Clinical follow-up records of at least four weeks were available in 77 of 104 children (74.0%) with an average of 2.9 years (range 28 days to 10.9 years). 12/104 children (11.5%) with no history before the admission of prior UTI had recurrent UTI, 16 (15.4%) had functional bladder abnormality, and 5 (4.8%) had recurrent pyelonephritis.

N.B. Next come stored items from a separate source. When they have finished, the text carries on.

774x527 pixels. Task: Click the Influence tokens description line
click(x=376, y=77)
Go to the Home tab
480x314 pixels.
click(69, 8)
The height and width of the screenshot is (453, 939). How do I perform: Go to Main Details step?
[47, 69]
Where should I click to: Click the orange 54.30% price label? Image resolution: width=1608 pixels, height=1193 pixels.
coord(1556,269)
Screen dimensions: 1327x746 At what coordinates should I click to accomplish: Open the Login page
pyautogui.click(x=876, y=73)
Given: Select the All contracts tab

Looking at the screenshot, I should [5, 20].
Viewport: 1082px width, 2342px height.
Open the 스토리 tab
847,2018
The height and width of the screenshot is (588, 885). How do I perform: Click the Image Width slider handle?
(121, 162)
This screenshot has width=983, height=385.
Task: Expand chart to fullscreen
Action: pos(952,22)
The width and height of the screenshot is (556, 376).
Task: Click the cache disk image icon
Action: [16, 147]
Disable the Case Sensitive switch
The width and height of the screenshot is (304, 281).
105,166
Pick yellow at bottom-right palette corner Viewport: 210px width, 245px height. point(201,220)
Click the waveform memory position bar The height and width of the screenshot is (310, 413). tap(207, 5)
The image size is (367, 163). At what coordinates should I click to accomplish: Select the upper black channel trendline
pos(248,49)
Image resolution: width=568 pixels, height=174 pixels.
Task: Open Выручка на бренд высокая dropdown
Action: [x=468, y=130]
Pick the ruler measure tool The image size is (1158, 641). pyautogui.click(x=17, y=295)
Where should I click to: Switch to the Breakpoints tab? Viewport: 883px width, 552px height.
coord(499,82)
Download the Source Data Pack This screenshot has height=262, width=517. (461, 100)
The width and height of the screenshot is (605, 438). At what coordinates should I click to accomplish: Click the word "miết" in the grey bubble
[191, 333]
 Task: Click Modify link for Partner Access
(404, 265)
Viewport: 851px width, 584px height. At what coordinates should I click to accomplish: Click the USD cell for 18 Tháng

Follow-up renal imaging was performed at least four weeks after the initial CT scan in 47 of 104 children (45.2%). Of these, 30 underwent only renal ultrasound, 10 had ultrasound plus either follow-up CT (n = 4), DMSA (n = 5), or both (n = 1), and 7 underwent only follow-up CT. Ultrasound (n = 40) revealed new renal scarring in five kidneys. Additional imaging confirmed scarring in two patients (one by DMSA and one by both DMSA and CT) and detected new scarring in four others (one by DMSA and three by CT). Among the seven children who had only CT follow-up, scarring was identified in two additional patients. Overall, 11 of 47 children (23.4%) had new renal scarring on follow-up imaging.

Seven follow up CT scans on other patients demonstrate renal scarring in 2 additional patients. Overall, 11 of the 47 children (23.4%) had new renal scarring on follow-up imaging studies.

VCUG was performed in 51 of the 104 children (49.0%), of whom 41 had VUR (80.4%); 26 of them had dilated (grade 3 to 5) VUR (63.4%). In addition, one child had bilateral Hutch diverticula, and another child had a small right periureteral diverticula. Six female children had spinning top urethra indicating functional bladder abnormality, and one child had trabeculated bladder secondary to bladder functional abnormality. Two children had duplex kidneys with reflux to the lower moieties (Fig. 2).

There was no significant difference between degree of renal involvement and renal scarring (p = 0.978) or dilated VUR (p = 0.751).

18 children were treated with either unilateral (n = 7) or bilateral (n = 11) ureteral reimplantation, and four children were treated with bilateral Deflux injection. One child had an incision of a small posterior urethral valve.